Observation of bound states in the continuum embedded in symmetry bandgaps

TL;DR

This paper demonstrates that embedding symmetry-protected bound states in the continuum within a three-dimensional photonic crystal environment enables their protection across a broader frequency range, expanding design possibilities for high-Q photonic devices.

Contribution

The study introduces a novel method of protecting BICs by embedding them in a 3D photonic crystal environment, overcoming previous limitations to specific Brillouin zone regions.

Findings

BICs can be protected in a symmetry bandgap of a 3D photonic crystal.

A single layer of the photonic crystal environment suffices for BIC protection.

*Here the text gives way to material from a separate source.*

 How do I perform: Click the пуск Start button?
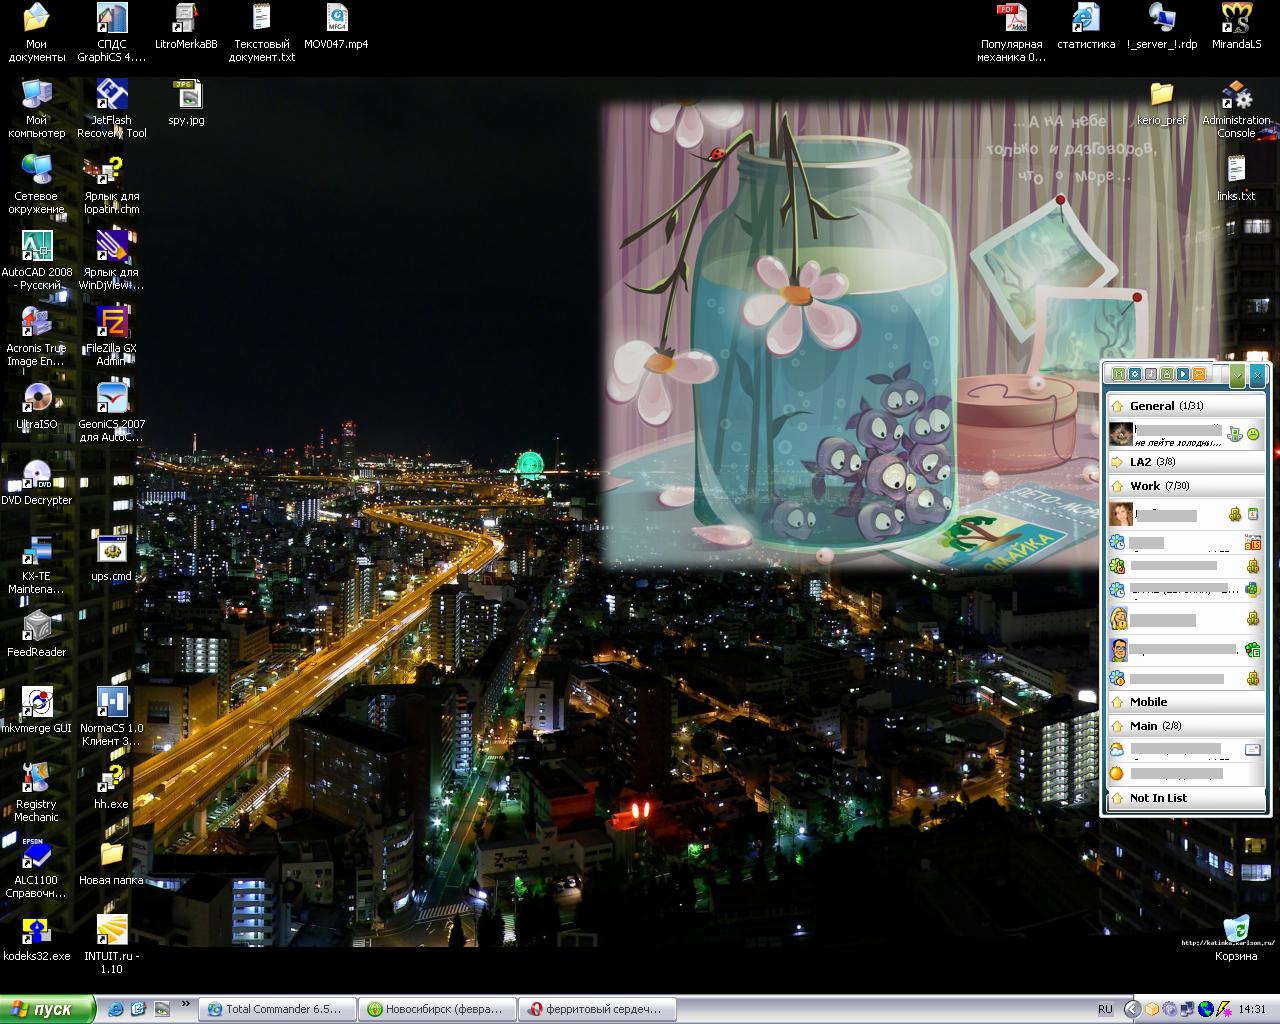click(46, 1009)
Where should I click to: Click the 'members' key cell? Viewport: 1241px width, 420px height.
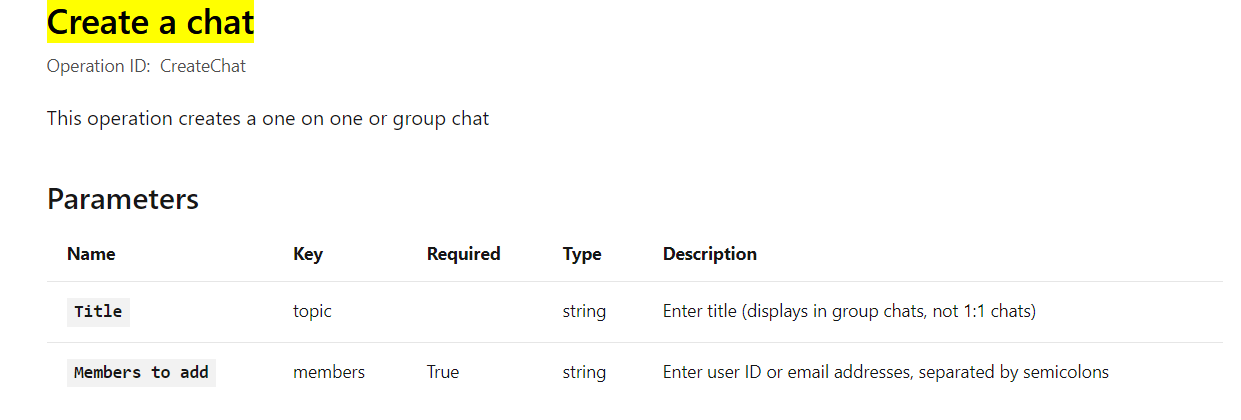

The approach broadens the frequency range and applications of high-Q photonic states.

Abstract

In the last decade, symmetry-protected bound states in the continuum (BICs) have proven to be an important design principle for creating and enhancing devices reliant upon states with high quality (Q) factors, such as sensors, lasers, and those for harmonic generation. However, as we show, current implementations of symmetry-protected BICs in photonic crystal slabs can only be found at the center of the Brillouin zone and below the Bragg-diffraction limit, which fundamentally restricts their use to single-frequency applications. By 3D-micro printing a photonic crystal structure using two-photon polymerization, we demonstrate that this limitation can be overcome by altering the radiative environment surrounding the slab to be a three-dimensional photonic crystal. This allows for the protection of a line of BICs by embedding it in a symmetry bandgap of the crystal. Moreover, we experimentally verify that just a single layer of this photonic crystal environment is sufficient. This concept significantly expands the design freedom available for developing next-generation devices with high-Q states.